Prima di lasciare il porto abbiamo avuto la possibilità di confrontarci con il dottor Zaccone, dirigente del Dipartimento delle Politiche sociali del comune di Messina. Abbiamo chiesto quale destino sarebbe toccato ai minori stranieri non accompagnati in attesa da almeno 5 ore nella citata tenda verde – e senza dimenticare le 48 ore a bordo della nave. Nell'arco della nostra breve chiacchierata il computo totale dei minori stranieri non accompagnati è passato da poco più di venti ai trentadue finali. “A Messina non c’è più posto, centri e comunità sono stracolme. Attendiamo disposizioni dalla Prefettura. I minori sbarcati i prime due giorni hanno trovato accoglienza presso strutture peloritane: 78 all’ex Caserma Gasparro, 5 a Giampilieri presso la comunità gestita dalla coop. Santa Maria della Strada e 4 a Fondachelli Fantina”. Approfittando della disponibilità del dirigente abbiamo sottolineato le criticità dell’accoglienza e soprattutto della tutela dei minori stranieri non accompagnati su tutto il territorio regionale.
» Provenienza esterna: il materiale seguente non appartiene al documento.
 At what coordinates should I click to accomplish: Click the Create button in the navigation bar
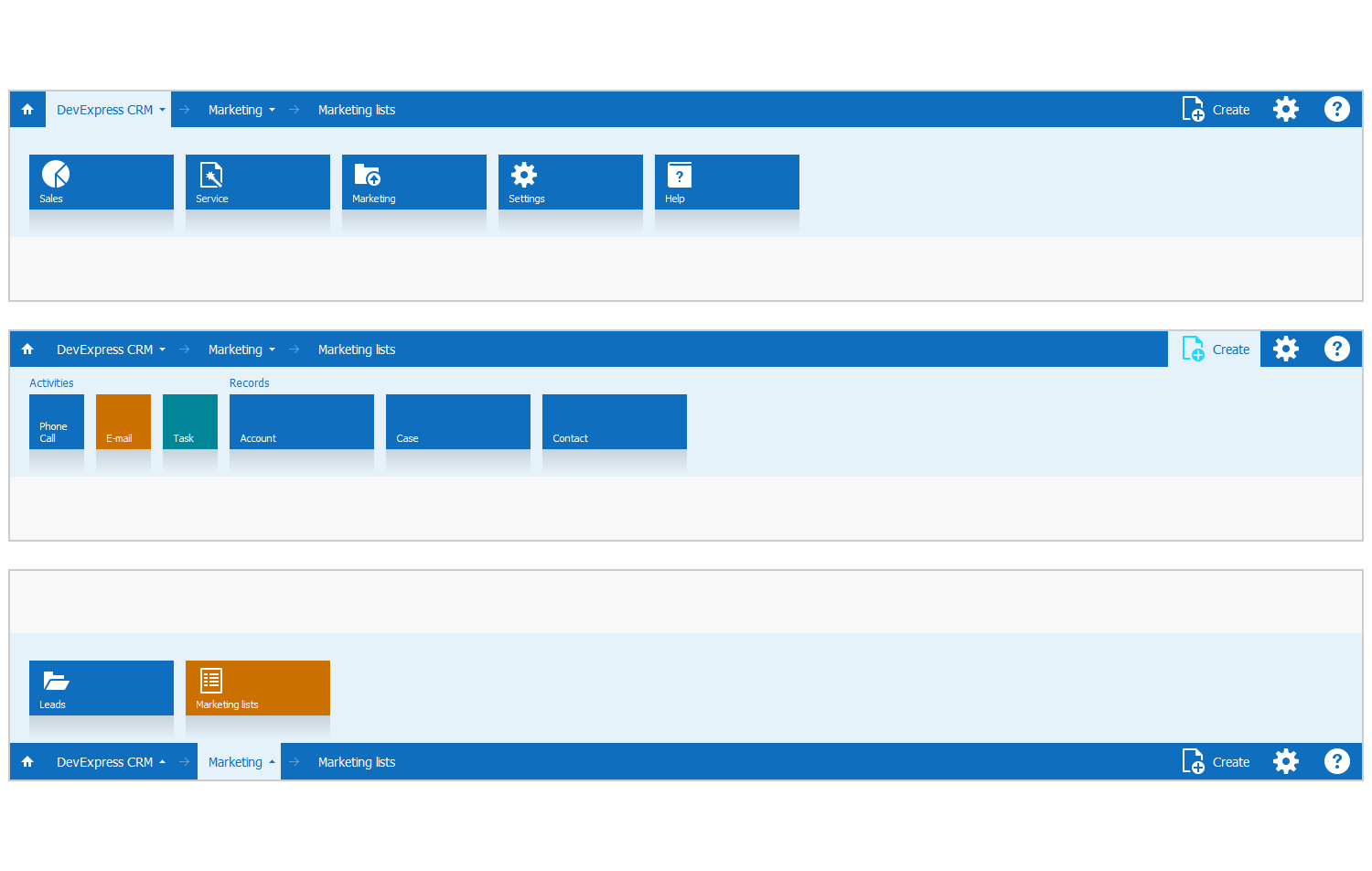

Per quanto riguarda Messina abbiamo posto l’accento sull'inadeguatezza dell’ex Caserma Gasparro sia per le condizioni di accoglienza sia per quanto riguarda la sua recente trasformazione, da giugno scorso, in una “nuova” tipologia di centro dalla natura giuridica indefinita, una sorta di centro di prima accoglienza riservato esclusivamente ai minori stranieri non accompagnati. Il dottor Zaccone ha diplomaticamente condiviso le nostre perplessità rilevando, però, che per quanto concerne l’ex Caserma Gasparro il Comune non è competente e che la responsabilità è prefettizia. Abbiamo annuito. Proprio per il giorno seguente avevamo inoltrato – a metà agosto - richiesta di accesso alle strutture di “prima accoglienza” di Messina alla Prefettura, senza ricevere alcuna risposta.
In attesa che si insedi il nuovo prefetto il 5 settembre prossimo, nella speranza di ottenere risposta sulla nostra istanza di accesso e soprattutto di comprendere le ragioni di queste nuove modalità di sbarco, ci allontaniamo dal porto perplessi ed amareggiati. L’ultimo cenno, netto e senza esitazione, lo rivolgiamo sorridenti ad un ragazzino in piedi da ore sull'uscio della tenda.
Mimiamo un “good luck”, ne avrà sicuramente bisogno.